Given data:

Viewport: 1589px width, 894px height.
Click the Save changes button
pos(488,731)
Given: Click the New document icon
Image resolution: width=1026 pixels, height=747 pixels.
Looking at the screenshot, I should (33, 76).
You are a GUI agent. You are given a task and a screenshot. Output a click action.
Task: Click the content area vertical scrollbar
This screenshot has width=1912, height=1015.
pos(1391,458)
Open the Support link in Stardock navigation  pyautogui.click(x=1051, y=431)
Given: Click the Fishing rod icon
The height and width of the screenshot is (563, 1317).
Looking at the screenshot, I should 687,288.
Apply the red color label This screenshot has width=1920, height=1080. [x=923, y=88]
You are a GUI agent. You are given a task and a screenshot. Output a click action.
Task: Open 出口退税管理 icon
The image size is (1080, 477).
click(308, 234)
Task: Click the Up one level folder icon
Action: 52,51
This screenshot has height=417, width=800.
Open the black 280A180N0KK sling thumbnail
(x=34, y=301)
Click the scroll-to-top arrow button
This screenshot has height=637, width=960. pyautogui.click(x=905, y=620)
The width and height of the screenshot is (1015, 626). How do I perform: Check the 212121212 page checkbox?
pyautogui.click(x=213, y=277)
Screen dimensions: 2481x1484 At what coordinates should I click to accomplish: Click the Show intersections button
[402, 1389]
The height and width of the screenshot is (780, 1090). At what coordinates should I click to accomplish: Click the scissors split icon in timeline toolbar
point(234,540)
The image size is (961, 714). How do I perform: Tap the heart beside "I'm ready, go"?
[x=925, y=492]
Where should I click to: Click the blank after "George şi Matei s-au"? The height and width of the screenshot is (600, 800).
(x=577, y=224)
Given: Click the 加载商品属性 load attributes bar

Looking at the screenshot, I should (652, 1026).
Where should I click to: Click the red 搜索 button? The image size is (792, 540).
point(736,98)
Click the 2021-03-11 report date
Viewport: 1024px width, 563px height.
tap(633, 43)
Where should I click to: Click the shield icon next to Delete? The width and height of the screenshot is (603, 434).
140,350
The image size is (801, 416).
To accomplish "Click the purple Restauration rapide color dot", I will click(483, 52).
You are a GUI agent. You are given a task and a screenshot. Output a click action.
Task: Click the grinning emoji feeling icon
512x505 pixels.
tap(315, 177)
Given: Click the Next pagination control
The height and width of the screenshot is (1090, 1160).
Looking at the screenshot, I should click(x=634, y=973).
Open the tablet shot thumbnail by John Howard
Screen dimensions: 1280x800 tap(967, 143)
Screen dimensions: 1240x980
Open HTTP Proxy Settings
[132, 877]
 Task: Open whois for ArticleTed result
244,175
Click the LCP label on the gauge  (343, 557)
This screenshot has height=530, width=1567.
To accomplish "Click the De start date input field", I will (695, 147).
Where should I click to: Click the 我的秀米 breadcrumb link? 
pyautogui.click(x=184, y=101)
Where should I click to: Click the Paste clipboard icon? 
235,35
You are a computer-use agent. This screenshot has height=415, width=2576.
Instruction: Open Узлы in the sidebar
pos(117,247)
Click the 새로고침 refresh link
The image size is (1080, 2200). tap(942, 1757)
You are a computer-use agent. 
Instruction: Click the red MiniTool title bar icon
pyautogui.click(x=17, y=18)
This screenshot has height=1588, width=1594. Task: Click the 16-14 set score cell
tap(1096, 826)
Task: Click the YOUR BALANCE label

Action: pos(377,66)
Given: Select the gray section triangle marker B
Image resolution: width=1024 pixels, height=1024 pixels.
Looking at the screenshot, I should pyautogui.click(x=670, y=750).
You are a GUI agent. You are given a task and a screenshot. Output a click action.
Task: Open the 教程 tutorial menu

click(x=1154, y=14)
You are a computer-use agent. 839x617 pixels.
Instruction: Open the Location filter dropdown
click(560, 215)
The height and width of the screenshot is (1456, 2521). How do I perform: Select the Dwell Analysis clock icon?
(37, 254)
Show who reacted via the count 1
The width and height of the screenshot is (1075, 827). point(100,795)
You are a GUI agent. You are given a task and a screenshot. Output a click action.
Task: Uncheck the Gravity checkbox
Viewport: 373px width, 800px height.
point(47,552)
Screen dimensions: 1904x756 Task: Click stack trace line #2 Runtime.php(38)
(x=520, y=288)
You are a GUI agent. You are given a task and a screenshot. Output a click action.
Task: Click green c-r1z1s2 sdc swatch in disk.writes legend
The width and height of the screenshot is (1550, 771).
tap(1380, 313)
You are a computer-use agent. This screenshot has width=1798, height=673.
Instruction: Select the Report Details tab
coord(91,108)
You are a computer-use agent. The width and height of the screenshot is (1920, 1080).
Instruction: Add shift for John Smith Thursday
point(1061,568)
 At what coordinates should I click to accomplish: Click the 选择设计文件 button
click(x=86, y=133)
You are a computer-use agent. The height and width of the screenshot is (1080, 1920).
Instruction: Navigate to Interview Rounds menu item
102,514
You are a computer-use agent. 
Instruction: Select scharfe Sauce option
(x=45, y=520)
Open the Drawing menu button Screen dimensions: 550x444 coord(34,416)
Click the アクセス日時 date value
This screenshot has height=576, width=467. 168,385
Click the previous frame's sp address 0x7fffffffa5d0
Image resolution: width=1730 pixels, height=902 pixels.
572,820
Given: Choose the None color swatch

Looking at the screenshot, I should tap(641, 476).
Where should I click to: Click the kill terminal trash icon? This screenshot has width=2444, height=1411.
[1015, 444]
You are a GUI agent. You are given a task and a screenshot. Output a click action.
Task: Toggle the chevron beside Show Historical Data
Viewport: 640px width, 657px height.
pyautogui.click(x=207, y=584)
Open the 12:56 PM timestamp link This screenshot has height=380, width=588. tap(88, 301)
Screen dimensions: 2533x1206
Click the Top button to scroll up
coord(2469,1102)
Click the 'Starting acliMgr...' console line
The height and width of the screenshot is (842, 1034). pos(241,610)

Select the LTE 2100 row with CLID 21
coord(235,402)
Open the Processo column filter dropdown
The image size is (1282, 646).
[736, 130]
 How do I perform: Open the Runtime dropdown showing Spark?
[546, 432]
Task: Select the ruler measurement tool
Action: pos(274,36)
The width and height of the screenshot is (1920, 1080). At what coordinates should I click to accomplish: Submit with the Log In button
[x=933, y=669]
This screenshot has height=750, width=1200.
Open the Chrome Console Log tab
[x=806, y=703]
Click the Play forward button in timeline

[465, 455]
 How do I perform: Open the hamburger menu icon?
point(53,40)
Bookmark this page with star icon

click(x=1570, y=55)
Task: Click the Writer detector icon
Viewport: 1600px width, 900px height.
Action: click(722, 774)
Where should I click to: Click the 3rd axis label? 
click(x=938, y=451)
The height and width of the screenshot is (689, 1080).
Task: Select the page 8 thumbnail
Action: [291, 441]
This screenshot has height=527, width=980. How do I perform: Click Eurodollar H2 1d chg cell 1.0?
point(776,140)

Task:
Can you reproduce the lines above, word for word, from the first line up to and including the line with "Looking at the screenshot, I should (33, 76)."?

Exercise answer:
Viewport: 1589px width, 894px height.
Click the Save changes button
pos(488,731)
Given: Click the New document icon
Image resolution: width=1026 pixels, height=747 pixels.
Looking at the screenshot, I should (33, 76).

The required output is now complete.